Pay Now, Execute Later: Why Counties Should Be Required to Post a Bond to Seek the Death Penalty

42 Pages Posted: 13 Jan 2007  

Adam M. Gershowitz

William & Mary Law School

Date Written: January 10, 2007

Abstract

When death sentences are reversed - and many of them are reversed for prosecutorial misconduct, ineffective assistance of counsel, and other reasons - local prosecutors are not forced to fully internalize the costs of their failed prosecutions. While counties make the decision to seek the death penalty, they do not have to fund the very expensive appellate and post-conviction stages of capital cases that are typically handled by state attorneys general's offices. This paper proposes that state legislatures could improve the functioning of the death-penalty system, while simultaneously acting out of financial self-interest, by requiring counties to post (and possibly forfeit) a bond to seek the death penalty.

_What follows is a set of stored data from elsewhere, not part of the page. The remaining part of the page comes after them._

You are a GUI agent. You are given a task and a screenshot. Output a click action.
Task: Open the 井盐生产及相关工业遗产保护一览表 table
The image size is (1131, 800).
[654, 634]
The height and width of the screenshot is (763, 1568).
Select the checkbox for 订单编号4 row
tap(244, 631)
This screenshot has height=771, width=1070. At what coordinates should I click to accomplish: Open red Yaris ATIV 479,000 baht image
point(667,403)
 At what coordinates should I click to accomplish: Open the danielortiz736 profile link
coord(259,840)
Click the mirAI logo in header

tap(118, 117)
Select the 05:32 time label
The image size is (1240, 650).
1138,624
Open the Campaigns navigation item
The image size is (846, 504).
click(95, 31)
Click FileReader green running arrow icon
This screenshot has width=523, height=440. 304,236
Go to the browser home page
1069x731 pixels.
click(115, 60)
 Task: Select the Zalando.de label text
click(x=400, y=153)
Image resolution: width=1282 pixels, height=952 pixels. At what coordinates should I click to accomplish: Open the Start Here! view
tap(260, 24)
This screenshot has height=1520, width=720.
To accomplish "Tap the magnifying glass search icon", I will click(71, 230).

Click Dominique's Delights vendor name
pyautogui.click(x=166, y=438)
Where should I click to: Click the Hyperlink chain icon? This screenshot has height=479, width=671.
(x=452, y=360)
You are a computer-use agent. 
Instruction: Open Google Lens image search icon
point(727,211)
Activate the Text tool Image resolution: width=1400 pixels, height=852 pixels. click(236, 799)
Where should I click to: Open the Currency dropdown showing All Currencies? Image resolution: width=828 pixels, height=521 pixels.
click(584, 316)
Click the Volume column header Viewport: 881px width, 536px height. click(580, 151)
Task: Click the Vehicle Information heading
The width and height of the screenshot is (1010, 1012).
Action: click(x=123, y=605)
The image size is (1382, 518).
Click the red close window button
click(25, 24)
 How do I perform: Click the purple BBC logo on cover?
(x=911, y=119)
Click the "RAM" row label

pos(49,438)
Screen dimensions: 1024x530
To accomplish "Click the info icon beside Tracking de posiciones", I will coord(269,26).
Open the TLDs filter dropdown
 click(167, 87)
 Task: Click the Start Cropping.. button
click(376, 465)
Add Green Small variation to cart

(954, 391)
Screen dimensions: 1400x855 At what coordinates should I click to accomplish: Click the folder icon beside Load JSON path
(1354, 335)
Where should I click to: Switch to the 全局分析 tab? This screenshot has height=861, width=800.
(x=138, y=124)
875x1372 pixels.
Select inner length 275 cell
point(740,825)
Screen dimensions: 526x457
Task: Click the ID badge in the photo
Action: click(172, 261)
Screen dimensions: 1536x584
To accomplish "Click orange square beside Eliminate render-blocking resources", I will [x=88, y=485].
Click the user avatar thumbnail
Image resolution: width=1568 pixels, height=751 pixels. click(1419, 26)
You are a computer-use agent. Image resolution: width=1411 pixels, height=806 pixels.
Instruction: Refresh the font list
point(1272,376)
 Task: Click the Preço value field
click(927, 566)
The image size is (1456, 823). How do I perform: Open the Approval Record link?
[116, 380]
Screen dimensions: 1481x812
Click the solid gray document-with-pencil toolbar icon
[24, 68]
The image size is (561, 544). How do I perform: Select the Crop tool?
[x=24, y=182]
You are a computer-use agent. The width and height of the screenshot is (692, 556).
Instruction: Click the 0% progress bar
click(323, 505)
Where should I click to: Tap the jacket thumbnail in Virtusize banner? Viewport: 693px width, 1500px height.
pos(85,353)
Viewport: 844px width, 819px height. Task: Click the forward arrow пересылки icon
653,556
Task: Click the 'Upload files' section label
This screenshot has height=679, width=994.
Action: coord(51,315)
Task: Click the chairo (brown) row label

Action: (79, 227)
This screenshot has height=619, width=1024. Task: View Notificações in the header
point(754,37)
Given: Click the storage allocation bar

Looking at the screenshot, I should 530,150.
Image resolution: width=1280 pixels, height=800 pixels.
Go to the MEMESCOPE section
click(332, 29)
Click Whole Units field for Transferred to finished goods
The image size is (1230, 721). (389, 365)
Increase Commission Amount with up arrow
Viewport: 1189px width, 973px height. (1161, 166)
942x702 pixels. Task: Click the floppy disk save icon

Faced with the prospect of losing a bond if the capital prosecution fails at trial or on appeal, local prosecutors would have an incentive to choose their capital cases more carefully and to avoid any type of misconduct that might lead to reversal on appeal. The prospect of forfeiting a bond also would create secondary benefits, such as encouraging prosecutors to protest the appointment of unqualified defense lawyers in order to stave off ineffective assistance of counsel claims. As a financial matter, the bond proposal should be appealing to state legislators because it would shift the exorbitant costs of failed capital prosecutions away from state budgets and into the hands of the county actors who instigated the failed prosecutions.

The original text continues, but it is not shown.